Israel and Hezbollah exchange fire over killing of commander in Beirut: what we know so far

  • Hezbollah has said it hit 11 Israeli military sites, fired more than 320 rockets and sent drones flying into northern Israel on Sunday as part of the “first phase” of its response to Israel’s killing of the movement’s top commander in a strike on Beirut last month. The Iran-backed group had vowed a significant response to the targeted killing of Fuad Shukr, raising fears that months of tit-for-tat strikes could escalate into an all-out war.

  • Early on Sunday, the Israel Defense Forces (IDF) said it had launched strikes inside Lebanon after assessing that Hezbollah was preparing to fire rockets and missiles towards Israel. Rear Admiral Daniel Hagari, the top Israeli military spokesperson, said 100 warplanes struck more than 40 Hezbollah launch areas, eliminating thousands of rocket launcher barrels aimed for immediate fire towards Israel.

  • A person was killed in an Israeli drone strike on a car in the town of Khiam in south Lebanon on Sunday morning, while at least four others were reported as injured in separate strikes, a medical source told the Guardian.

  • Israel’s defence minister, Yoav Gallant, declared a state of emergency for the next 48 hours, a declaration which gives the IDF powers to issue restrictions on civilian movement. The Israeli security met at 7am local time with the full cabinet due to meet on Sunday afternoon.

  • The prime minister, Benjamin Netanyahu, said Israel would take all measures necessary to defend itself and that it would harm “whoever harms us”. He said Israel’s strikes on Sunday are “not the end of the story” in its military campaign against Hezbollah. Foreign minister Israel Katz has said Israel will respond to developments on the ground but does not seek a full-scale war.

  • Yemen’s Iran-backed Houthi rebels praised attacks by Hezbollah on Israel and renewed threats to launch their own assault in response to Israeli strikes on a port in Yemen last month.

  • Gallant spoke to his US counterpart, Lloyd Austin, about the airstrikes on Lebanon, assuring the defence secretary they were defensive in nature.

  • US National Security Council spokesperson Sean Savett said “President Biden is closely monitoring events in Israel and Lebanon.” “At his direction, senior US officials have been communicating continuously with their Israeli counterparts,” Savett said. “We will keep supporting Israel’s right to defend itself, and we will keep working for regional stability.”

  • Hezbollah said it targeted an identified “special military target” as well as Israel’s Iron Dome platforms and other sites but that the full response would take “some time”, Reuters reported. Hezbollah said its attack involved more than 320 Katyusha rockets aimed at multiple sites in Israel and a “large number” of drones.

  • It later announced the military operation was “completed” for the day. The Lebanese group denied that Israel’s pre-emptive strikes, launched just before its own attack, affected its own operation. “The enemy’s claims about the pre-emptive action it carried out, the targets it struck and its disruption of the resistance’s [Hezbollah’s] attack, are empty,” Hezbollah’s statement read. It added that all drones were launched as scheduled “towards the desired targets”.

  • Flights to and from Ben Gurion airport in Tel Aviv were temporarily suspended, and Israel’s cabinet was to meet at 7am (4am GMT), Israeli media reported. Air raid sirens were reported throughout northern Israel.

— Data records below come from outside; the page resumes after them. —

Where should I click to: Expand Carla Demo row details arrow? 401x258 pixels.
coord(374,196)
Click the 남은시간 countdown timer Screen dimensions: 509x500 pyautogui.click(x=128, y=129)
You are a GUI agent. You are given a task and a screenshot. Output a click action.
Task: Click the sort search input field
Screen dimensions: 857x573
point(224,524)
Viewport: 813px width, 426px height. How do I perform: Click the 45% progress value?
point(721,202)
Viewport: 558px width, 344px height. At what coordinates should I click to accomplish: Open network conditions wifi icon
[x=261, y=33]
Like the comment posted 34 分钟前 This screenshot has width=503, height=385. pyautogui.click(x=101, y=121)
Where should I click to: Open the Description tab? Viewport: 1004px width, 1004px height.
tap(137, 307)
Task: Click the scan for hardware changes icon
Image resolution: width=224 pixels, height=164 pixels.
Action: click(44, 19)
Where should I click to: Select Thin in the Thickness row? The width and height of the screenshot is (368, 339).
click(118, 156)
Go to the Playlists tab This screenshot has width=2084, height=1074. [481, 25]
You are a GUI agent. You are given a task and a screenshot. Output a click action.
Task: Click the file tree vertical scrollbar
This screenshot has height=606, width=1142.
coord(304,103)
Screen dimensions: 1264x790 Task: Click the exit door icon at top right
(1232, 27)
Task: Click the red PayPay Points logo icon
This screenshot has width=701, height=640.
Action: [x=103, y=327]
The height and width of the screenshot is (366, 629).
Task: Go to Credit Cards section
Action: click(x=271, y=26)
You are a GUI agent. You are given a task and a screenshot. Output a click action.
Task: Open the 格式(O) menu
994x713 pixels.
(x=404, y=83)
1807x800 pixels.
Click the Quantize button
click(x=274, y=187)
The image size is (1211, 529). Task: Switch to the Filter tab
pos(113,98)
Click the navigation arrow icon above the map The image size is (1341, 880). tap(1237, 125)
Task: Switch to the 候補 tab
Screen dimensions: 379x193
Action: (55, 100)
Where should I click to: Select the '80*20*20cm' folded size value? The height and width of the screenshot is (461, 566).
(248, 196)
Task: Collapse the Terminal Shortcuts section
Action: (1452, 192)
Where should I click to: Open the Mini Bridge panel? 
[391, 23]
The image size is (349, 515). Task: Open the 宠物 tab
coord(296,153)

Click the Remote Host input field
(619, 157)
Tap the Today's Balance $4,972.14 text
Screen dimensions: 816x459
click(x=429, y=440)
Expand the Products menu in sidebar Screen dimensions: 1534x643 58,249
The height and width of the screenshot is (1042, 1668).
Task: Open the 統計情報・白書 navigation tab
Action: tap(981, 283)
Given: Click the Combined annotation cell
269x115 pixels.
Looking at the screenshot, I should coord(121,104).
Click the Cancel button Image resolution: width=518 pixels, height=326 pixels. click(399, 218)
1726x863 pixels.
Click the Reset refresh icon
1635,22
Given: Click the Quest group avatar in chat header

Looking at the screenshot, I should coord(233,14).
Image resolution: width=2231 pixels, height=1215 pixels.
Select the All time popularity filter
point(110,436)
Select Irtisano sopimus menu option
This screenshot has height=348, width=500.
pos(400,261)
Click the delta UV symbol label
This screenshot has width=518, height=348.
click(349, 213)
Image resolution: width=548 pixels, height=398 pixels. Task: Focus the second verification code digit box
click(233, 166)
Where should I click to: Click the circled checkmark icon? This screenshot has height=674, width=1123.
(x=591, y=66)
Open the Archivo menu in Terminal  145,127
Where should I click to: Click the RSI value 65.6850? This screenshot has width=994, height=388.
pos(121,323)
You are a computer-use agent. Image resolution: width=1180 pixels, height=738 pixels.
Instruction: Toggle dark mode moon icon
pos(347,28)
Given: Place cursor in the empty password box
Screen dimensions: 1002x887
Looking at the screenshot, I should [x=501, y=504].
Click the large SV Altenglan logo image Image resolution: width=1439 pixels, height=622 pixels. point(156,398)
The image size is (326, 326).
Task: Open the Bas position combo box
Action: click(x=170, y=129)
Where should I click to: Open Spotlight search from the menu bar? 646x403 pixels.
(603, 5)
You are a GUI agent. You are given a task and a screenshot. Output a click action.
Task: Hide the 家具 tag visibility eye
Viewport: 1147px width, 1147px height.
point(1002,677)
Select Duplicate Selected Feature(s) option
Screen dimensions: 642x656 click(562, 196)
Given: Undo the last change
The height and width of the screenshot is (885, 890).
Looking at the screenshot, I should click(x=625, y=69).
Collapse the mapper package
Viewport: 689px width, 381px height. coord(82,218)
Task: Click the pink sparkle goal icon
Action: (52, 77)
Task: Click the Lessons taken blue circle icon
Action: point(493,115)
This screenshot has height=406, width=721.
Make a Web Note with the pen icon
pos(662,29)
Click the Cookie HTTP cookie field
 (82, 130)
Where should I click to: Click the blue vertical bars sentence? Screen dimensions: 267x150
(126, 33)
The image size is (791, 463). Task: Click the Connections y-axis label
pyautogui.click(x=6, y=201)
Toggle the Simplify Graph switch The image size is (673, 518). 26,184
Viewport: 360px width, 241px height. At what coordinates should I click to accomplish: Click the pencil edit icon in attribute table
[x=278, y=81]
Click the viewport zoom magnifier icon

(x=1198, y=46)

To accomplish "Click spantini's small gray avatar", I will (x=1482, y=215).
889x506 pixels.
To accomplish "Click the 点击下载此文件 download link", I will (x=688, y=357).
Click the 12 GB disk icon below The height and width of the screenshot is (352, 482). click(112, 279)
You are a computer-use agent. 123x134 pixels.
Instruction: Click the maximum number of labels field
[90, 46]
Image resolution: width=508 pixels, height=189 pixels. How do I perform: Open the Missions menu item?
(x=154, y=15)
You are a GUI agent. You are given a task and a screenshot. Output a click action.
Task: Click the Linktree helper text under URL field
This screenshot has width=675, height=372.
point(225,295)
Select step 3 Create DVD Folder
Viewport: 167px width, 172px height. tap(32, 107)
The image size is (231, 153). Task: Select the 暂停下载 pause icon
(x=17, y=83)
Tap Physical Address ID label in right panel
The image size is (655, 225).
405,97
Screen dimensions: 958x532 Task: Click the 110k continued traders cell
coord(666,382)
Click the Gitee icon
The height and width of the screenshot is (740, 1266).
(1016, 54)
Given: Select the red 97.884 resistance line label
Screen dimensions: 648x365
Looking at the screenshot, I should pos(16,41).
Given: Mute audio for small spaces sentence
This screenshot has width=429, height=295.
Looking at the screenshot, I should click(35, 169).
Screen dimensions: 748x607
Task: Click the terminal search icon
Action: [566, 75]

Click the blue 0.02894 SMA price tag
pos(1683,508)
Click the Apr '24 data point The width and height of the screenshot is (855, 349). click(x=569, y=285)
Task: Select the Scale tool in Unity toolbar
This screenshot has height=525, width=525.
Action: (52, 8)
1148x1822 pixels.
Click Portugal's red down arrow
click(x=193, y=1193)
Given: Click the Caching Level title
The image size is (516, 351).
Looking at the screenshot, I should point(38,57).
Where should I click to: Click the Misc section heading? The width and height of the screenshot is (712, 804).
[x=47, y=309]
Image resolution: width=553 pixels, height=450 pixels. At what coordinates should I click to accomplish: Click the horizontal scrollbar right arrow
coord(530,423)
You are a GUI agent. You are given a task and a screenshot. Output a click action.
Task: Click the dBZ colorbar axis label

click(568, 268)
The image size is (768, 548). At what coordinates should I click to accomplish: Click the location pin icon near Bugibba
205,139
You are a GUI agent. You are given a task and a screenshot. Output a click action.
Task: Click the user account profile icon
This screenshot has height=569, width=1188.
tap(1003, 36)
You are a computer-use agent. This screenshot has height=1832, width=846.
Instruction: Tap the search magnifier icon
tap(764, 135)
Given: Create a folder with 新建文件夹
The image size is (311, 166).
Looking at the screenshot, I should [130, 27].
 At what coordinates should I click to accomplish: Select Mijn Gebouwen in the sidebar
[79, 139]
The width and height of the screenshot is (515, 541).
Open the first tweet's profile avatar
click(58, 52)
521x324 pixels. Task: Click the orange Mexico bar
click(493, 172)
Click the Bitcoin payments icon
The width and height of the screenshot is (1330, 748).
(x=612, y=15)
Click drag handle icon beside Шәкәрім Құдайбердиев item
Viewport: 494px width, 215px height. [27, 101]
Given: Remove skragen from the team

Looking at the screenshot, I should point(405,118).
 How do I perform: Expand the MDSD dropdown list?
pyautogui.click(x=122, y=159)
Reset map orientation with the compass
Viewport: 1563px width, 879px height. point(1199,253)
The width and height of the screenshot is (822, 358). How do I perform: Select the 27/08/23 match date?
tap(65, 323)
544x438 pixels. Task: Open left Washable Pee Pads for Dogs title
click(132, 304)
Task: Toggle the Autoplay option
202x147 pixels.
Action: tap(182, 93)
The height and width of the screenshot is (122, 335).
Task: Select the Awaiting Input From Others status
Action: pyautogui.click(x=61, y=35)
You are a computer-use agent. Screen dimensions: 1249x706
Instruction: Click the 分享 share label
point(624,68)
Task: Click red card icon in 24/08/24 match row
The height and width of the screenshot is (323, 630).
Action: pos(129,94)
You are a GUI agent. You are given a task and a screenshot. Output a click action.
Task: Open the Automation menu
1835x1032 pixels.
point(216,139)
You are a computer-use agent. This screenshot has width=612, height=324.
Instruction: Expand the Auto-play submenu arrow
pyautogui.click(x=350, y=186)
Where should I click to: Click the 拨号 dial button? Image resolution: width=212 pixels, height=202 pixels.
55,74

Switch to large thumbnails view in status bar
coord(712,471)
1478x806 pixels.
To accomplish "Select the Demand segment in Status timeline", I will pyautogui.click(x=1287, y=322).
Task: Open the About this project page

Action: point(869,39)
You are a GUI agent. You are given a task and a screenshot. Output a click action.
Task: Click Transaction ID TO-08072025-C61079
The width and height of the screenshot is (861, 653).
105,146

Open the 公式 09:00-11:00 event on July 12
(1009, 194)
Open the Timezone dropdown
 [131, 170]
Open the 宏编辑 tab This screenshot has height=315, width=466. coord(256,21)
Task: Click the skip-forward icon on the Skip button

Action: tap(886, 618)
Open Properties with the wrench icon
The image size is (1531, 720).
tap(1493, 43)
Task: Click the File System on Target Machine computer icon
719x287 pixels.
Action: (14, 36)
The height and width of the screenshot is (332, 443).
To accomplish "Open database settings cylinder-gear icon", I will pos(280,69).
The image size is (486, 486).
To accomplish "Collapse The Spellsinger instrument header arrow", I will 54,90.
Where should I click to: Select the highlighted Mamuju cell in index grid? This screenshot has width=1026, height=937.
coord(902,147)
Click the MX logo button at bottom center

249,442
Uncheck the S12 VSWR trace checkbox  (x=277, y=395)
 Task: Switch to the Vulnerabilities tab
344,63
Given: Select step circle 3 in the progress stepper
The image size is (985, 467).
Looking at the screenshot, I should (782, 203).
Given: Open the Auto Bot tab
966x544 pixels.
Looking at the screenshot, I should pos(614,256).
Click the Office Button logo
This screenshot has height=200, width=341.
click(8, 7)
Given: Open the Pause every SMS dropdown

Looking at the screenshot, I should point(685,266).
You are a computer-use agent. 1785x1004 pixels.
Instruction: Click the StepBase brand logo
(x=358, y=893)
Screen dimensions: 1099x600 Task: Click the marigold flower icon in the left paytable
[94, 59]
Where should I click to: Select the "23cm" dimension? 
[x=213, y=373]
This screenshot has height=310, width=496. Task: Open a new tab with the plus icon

Jordan’s flag carrier Royal Jordanian suspended flights to Beirut on Sunday “due to the current situation”, the state news agency reported, without clarifying the exact timeframe for the suspension. Air France cancelled its flights to Tel Aviv and Beirut until Monday at least.

  • The attacks came as Egypt hosts a new round of talks aimed at ending Israel’s war with Hamas, now in its 11th month. Egypt’s president, Abdel Fattah al-Sisi, warned America’s top general, CQ Brown, who is chairman of the Joint Chiefs of Staff, of the dangers of a major conflict in Lebanon.

  • At least 40,405 Palestinian people have been killed and 93,468 injured in Israeli strikes on Gaza since 7 October, the Gaza health ministry said in a statement on Sunday. In the last 24-hours alone, 71 Palestinians were killed and 112 were injured in what the enclave’s health ministry called three “massacres” by Israel in the Gaza Strip.